_What this task involves_: Starting at the line containing "The image size is (845, 550)." and ending at the line containing "tap(98, 273)", write out each of those lines of data in full, and shift the coordinates in the answers by adding 74 to every number. Leave the pictures out.

_Material for this exercise_:
+ + + + +
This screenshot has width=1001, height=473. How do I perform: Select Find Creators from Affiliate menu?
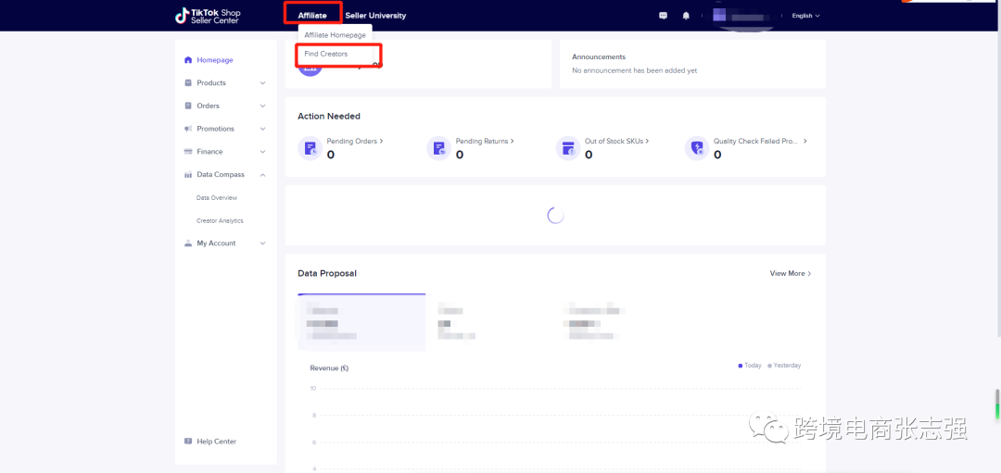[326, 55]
+ + + + +
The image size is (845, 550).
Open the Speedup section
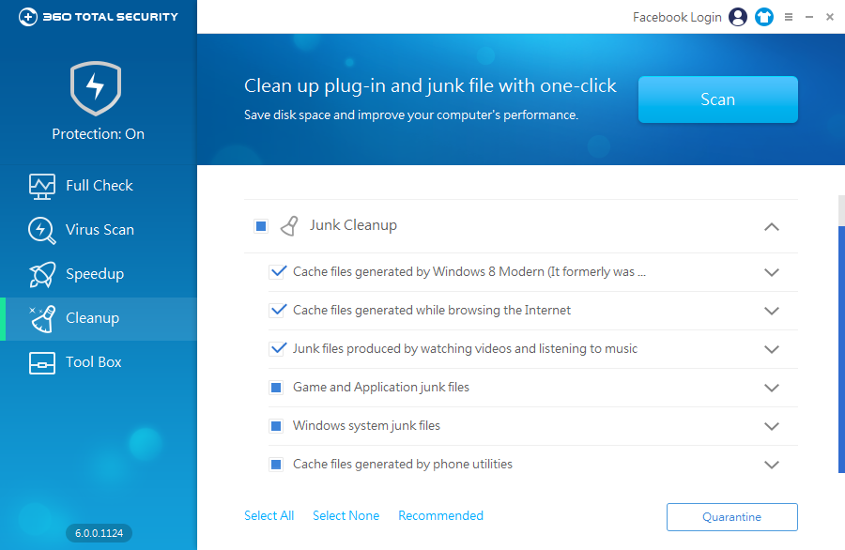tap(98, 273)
+ + + + +
_Finished task_:
The image size is (845, 550).
Open the Speedup section
tap(172, 347)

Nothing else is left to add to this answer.